Although the species has survived multiple periods of Arctic heating, climate change has already contributed to the loss of almost two thirds of world reindeer populations in the last three decades, according to the research team, led by the University of Adelaida in Australia and the University of Copenhagen in Denmark.

There are about 9 million reindeer worldwide, including domesticated, according to World Polumny Review.

The wild reindeers of North America, also called Caribou and estimated at around 3.5 million for the world population review, are at a higher risk of a heating climate, the researchers said. The Caribu are in Alaska and Canada.

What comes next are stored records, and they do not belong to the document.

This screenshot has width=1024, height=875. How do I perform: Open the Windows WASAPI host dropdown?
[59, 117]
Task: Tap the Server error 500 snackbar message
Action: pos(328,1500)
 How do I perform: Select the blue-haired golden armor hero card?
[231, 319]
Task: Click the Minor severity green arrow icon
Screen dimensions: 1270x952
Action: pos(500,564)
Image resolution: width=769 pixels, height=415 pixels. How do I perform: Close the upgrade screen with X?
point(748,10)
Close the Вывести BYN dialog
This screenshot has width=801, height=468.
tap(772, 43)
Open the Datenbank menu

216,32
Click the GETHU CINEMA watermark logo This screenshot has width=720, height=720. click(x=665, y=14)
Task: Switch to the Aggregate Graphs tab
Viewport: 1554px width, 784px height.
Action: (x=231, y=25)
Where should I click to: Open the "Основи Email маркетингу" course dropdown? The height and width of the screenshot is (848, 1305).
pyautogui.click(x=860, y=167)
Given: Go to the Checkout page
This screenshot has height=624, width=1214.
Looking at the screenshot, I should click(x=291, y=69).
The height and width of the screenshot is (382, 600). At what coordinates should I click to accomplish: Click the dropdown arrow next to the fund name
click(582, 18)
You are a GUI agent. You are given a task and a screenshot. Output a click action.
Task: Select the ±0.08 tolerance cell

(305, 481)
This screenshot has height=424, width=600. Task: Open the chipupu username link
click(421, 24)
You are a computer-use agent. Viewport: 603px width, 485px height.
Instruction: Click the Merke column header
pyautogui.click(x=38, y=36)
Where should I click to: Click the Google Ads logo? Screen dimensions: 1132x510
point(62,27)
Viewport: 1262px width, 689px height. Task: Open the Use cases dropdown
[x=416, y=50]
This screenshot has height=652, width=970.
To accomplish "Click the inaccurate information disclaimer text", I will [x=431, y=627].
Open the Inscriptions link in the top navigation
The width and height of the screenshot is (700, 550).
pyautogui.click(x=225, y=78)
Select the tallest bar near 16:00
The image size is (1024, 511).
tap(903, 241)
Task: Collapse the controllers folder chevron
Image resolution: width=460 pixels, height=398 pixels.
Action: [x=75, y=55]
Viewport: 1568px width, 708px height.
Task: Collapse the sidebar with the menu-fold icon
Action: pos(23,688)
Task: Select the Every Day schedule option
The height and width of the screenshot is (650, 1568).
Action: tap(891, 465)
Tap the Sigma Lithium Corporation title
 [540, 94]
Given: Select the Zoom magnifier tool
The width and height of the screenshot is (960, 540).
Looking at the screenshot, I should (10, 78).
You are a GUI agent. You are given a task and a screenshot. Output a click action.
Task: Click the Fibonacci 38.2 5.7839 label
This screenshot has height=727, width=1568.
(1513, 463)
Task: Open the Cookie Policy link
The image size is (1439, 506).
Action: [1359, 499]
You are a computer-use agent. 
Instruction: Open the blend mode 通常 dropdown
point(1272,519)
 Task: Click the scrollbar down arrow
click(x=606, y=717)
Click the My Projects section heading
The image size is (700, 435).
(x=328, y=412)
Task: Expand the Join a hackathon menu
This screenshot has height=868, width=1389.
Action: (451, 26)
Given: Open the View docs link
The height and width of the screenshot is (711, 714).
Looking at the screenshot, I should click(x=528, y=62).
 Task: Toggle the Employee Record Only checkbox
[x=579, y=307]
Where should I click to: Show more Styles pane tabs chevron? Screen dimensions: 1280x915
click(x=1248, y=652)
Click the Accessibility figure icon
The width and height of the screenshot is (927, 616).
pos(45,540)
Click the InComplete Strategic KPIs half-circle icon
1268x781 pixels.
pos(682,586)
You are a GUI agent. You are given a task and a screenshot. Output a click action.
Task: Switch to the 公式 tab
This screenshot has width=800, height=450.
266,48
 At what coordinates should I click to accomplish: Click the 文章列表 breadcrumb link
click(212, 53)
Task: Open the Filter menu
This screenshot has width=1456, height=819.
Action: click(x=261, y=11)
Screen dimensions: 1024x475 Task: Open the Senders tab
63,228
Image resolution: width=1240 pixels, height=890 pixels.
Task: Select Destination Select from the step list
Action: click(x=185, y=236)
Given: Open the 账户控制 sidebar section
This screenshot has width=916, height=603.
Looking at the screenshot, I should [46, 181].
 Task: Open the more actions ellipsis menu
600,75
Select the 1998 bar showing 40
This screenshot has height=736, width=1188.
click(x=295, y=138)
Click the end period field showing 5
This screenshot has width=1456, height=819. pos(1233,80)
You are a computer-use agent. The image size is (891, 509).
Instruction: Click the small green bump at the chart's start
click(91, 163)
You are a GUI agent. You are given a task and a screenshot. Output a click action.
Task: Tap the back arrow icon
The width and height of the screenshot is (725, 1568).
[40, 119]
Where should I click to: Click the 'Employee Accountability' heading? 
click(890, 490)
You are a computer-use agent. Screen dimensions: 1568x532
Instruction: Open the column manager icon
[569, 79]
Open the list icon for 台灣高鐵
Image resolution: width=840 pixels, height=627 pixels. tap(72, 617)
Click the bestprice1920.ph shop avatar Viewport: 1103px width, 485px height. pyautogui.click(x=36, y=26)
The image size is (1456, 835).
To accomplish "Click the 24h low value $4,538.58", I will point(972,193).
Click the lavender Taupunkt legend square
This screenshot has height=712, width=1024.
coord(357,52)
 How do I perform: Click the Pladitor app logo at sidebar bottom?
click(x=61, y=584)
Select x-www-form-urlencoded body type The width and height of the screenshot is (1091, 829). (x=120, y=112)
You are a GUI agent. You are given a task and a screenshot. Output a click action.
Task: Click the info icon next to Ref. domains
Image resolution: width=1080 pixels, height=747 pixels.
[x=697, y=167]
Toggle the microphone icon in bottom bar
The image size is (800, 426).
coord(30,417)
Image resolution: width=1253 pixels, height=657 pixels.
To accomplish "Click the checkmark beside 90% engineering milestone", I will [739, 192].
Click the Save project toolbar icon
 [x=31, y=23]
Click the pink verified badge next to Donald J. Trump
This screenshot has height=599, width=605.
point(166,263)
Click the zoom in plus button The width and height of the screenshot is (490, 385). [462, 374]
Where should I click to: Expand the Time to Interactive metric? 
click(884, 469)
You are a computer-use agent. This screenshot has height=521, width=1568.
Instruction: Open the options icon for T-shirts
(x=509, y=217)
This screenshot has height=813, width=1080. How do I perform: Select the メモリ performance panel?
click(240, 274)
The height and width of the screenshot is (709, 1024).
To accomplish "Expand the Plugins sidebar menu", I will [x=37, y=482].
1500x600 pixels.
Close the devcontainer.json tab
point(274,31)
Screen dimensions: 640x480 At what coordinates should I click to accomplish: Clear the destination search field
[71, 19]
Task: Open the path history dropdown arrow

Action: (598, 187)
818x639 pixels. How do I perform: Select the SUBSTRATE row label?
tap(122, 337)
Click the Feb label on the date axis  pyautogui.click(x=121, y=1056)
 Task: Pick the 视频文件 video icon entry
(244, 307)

Caribou populations could decrease up to 80% for 2100, “unless there are important cuts for greenhouse gas emissions and a greater investment in wildlife management and conservation,” said Damien Fordham, associate professor and deputy director of the Environment Institute of the University of Adelaide, in a statement.

The highest peak in North America, Mount McKinley, Denali National Park
Caribou Pasta on May 13, 2025 in Denali National Park in Alaska. Lance King / Getty Images

The researchers came to their conclusion by examining how reindeer have responded to past climatic events.

“Using fossils, ancient DNA and computer models, we rebuild changes in the abundance and distribution of reindeer in the last 21,000 years in resolutions never before made, and we compare them directly with future predictions,” said principal investigator Elisabetta Canteri in a statement.

They discovered that reindeer populations have decreased during the past periods of “rapid climate warming.”

“But the expected losses in the coming decades due to future climate change are probably even more serious than those of the past,” Canteri said.

A decrease in reindeer populations could also have broader ecological implications because animals help maintain the diversity of plants in the tundra.

“A reduction in the diversity of tundra plants resulting from the loss of reindeer and caribús will have many cascade effects, including the reduction of carbon storage in Arctic soils,” said Eric Post, a professor at the University of California Davis that contributed to research. “Continuous losses will probably exacerbate climate warming even more through the liberation of carbon from the soil to the atmosphere, which, of course, would further threaten reindeer and caribu, as well as ourselves.”

  • Climate change
  • Arctic

Nicole Brown Chau

Nicole Brown Chau is an edge manager for News. She writes and edits national news, health stories, explanatory and more.